North Carolina Clean Energy Technology Center’s (NCCETC) Q3 2018 50 States of Solar report, released yesterday, found the greatest number of states involved in policy action over distributed solar in at least a year, with only five U.S. states where nothing substantial happened.

And while the type of action varied, some clear patterns emerged, and one of the biggest trends is utilities attempting to increase fixed charges or minimum bills. As previously documented in EQ Research’s quarterly rate case review as well as previous editions of the NCCETC 50 States study, most of these efforts fall short of what utilities want, but the repeated pushes are slowly ratcheting up fixed charges.

Equally concerning, NCCETC also observes that a second utility was permitted to impose a demand charge on its residential customers during the quarter. Kansas regulators have allowed Westar Energy to impose a demand charge on residential customers who install solar, which follows on Massachusetts regulators approving a similar charge for utility Eversource Energy earlier this year.

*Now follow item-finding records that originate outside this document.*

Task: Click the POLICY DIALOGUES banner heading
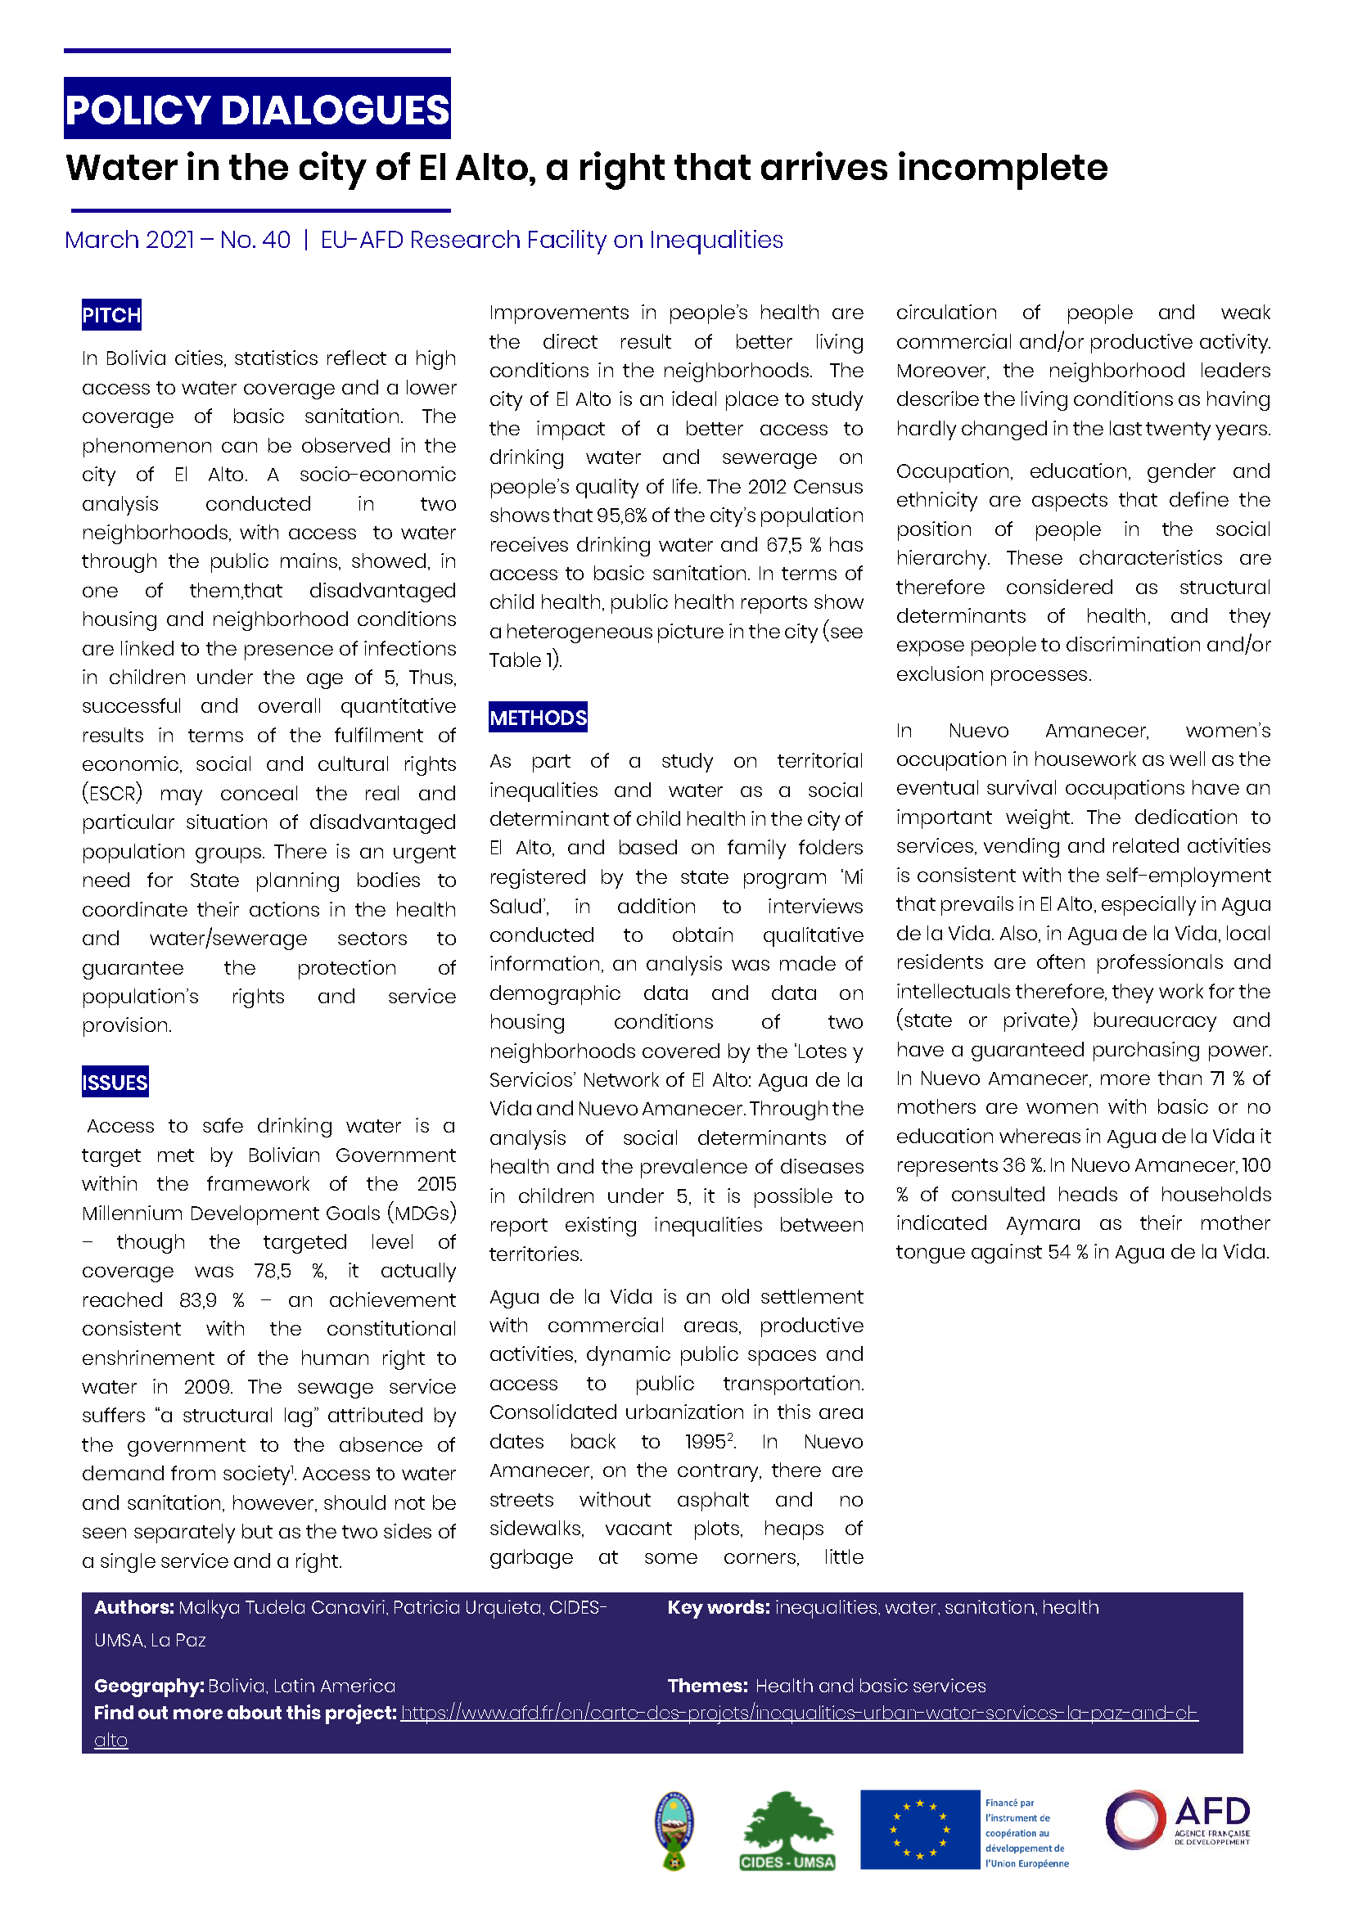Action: tap(257, 109)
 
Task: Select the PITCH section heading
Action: tap(111, 315)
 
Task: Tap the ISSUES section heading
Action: tap(115, 1082)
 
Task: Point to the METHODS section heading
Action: tap(538, 717)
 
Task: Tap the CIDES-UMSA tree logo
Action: tap(787, 1831)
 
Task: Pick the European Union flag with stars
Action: tap(919, 1829)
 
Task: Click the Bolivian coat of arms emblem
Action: tap(674, 1830)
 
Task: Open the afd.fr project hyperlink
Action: tap(799, 1712)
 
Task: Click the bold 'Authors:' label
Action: tap(133, 1607)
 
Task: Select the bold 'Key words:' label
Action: tap(718, 1607)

Demand charges can be hard to predict and confusing for residential customers, which is why they are usually rejected by regulators. In fact, the decisions in Massachusetts and Kansas are the first two times that pv magazine knows of regulators permitting demand charges on residential customers, although Salt River Project, an unregulated utility cooperative, imposed a demand charge in 2014 which decimated the rooftop solar market in its service area.

But the area of the greatest activity was compensation rules for distributed generation, with 27 states plus Washington D.C. taking some form of action. And here the results for the industry were mixed. While Michigan utilities are filing successor programs to net metering which represent a major step back for solar, Duke Energy has agreed to extend its net metering program in South Carolina through next March, despite hitting the aggregate cap set by state law.

This is set against the bigger picture of more and more utilities deciding how to value solar beyond the simple retail rate compensation that net metering offers. And along with more and more states studying the value of solar, structures are getting more complicated.

“The future of solar compensation is trending toward increasingly complex structures,” said Autumn Proudlove, lead author of the report and Senior Manager of Policy Research at NCCETC. “Some states are identifying the locational value of DERs, while others are piloting time-varying credits or considering demand and grid access charges.”